*** Provided passage Section Begins ***
P7716 "EZEC-10" Covering

You are given an $n \times m$ chessboard and $k$ pieces of paper of size $1 \times 2$, numbered from $1$ to $k$. You may choose any number of pieces within $[l, r]$, and place them onto the chessboard one by one in increasing order of their numbers. Each piece can be placed either horizontally or vertically. **Note: pieces placed later will cover pieces placed earlier.** Given the number of the piece covering each cell on the final board, find the number of different valid plans, modulo $10^9 + 7$. **Two plans are the same if and only if they choose the same number of pieces, the same piece numbers, and the placement position of every piece is the same.**

The first line contains an integer $T$, the number of testdata groups. For each testdata group: - The first line contains five integers $n, m, k, l, r$. - The next $n$ lines each contain $m$ integers, describing the piece number on each cell in the final board. If a cell is not covered, the number is $0$. - **The testdata guarantees that at least one feasible plan exists.**

For each testdata group: - Output one integer per line, the number of plans modulo $10^9 + 7$.
*** Provided passage Section Ends ***
- **What you need to do**
1. Name the integers given at the start of each testdata group in the covering problem statement.
2. In the covering problem statement, what number marks a cell that no piece covers?
3. Reproduce the part of the covering problem statement starting with "The first line contains an" and going on through "plans modulo $10^9 + 7$.", renaming "testdata" to "test case" everywhere it occurs.
*** Records shown Section Begins ***
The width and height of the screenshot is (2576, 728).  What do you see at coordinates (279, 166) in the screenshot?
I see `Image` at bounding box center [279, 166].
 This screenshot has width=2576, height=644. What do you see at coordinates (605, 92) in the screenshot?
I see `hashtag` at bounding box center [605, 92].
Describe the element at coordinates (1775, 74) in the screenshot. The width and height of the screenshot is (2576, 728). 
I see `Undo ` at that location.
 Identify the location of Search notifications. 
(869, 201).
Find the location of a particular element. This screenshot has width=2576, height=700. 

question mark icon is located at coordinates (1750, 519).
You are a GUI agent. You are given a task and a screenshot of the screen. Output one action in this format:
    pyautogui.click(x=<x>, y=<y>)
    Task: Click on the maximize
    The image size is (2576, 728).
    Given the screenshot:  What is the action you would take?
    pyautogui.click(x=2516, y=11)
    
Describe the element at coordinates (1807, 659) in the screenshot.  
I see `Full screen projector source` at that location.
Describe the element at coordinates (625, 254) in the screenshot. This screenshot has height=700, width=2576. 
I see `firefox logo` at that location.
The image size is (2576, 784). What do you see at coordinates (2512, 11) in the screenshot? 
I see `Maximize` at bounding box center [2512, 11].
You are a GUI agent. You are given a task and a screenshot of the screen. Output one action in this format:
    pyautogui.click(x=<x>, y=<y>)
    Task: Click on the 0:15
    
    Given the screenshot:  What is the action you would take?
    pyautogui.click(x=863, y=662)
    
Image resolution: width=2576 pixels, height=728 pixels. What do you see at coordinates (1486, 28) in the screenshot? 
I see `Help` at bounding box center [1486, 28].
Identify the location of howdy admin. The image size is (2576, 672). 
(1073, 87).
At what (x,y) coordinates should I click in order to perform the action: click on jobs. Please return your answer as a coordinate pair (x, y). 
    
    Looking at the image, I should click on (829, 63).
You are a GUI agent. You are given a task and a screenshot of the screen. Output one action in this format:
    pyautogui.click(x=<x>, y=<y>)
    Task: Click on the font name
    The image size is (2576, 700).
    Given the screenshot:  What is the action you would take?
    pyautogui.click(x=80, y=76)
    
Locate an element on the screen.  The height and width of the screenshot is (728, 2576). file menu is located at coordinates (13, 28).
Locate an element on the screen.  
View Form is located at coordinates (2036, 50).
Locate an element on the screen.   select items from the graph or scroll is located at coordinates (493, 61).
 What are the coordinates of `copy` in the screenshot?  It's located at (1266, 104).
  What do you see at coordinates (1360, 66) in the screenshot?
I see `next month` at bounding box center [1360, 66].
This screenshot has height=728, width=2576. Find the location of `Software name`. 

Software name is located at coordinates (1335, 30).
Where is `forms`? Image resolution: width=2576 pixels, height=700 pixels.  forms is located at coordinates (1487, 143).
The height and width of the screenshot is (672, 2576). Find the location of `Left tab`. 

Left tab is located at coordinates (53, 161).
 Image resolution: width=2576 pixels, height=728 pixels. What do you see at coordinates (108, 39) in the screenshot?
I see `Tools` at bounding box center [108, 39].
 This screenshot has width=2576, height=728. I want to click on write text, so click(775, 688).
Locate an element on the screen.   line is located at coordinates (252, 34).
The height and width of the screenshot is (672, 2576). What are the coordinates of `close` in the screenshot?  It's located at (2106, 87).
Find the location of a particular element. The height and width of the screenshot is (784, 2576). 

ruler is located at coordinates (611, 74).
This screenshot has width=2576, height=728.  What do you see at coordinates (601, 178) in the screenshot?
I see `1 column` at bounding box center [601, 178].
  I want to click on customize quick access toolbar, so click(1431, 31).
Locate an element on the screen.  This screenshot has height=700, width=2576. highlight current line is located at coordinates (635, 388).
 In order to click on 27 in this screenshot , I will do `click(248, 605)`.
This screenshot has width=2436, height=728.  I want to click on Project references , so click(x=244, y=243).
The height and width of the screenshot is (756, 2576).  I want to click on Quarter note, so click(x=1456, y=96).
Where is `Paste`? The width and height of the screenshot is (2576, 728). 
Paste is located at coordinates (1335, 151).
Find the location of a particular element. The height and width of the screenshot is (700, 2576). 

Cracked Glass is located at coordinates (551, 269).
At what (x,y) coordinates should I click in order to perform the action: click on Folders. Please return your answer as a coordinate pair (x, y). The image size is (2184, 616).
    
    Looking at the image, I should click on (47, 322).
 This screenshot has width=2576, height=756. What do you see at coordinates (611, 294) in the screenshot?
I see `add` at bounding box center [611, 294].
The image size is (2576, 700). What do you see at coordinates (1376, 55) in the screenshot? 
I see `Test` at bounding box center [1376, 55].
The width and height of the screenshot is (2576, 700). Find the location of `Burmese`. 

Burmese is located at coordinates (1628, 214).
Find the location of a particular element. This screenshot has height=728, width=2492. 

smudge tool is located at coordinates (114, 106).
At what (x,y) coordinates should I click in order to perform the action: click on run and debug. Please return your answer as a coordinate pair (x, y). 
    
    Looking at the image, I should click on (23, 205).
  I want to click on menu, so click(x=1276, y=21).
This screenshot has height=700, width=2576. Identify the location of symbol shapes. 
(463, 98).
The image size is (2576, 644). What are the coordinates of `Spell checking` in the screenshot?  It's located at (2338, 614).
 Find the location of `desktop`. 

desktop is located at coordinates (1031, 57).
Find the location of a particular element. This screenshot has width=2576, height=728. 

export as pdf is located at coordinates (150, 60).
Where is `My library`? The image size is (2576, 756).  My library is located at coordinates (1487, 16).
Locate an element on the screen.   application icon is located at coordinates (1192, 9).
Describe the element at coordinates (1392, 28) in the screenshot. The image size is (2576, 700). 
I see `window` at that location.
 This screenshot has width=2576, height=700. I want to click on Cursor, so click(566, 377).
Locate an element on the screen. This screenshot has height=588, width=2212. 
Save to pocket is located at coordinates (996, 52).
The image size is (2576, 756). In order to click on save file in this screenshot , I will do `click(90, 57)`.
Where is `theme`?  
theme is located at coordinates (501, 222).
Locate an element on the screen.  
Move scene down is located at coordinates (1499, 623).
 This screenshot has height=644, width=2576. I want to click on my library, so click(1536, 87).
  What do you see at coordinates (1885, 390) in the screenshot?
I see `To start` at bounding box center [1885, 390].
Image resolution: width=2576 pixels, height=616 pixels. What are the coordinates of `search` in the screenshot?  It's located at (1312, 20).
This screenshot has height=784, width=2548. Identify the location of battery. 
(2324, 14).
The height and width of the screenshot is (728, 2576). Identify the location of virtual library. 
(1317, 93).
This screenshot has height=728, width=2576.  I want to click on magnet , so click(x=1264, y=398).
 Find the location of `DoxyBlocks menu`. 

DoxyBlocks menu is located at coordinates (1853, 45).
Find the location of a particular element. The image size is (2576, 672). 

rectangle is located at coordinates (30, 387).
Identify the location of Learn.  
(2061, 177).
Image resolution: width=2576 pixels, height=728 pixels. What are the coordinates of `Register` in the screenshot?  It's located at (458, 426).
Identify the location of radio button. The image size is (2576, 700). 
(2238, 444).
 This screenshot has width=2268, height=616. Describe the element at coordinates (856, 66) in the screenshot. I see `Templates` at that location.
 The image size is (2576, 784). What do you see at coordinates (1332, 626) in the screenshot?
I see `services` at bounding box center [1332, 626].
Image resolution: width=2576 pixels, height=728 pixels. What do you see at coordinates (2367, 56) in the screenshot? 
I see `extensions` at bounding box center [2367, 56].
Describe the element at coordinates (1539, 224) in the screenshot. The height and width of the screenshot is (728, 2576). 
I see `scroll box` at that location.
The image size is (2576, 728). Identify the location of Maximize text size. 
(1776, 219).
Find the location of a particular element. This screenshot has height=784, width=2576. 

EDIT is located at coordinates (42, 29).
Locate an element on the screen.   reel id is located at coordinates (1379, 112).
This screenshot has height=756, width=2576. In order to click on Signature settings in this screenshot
*** Records shown Section Ends ***
- **Task-by-task outputs**
1. n, m, k, l, r

2. An uncovered cell is marked with 0.

3.
The first line contains an integer $T$, the number of test case groups. For each test case group: - The first line contains five integers $n, m, k, l, r$. - The next $n$ lines each contain $m$ integers, describing the piece number on each cell in the final board. If a cell is not covered, the number is $0$. - **The test case guarantees that at least one feasible plan exists.**

For each test case group: - Output one integer per line, the number of plans modulo $10^9 + 7$.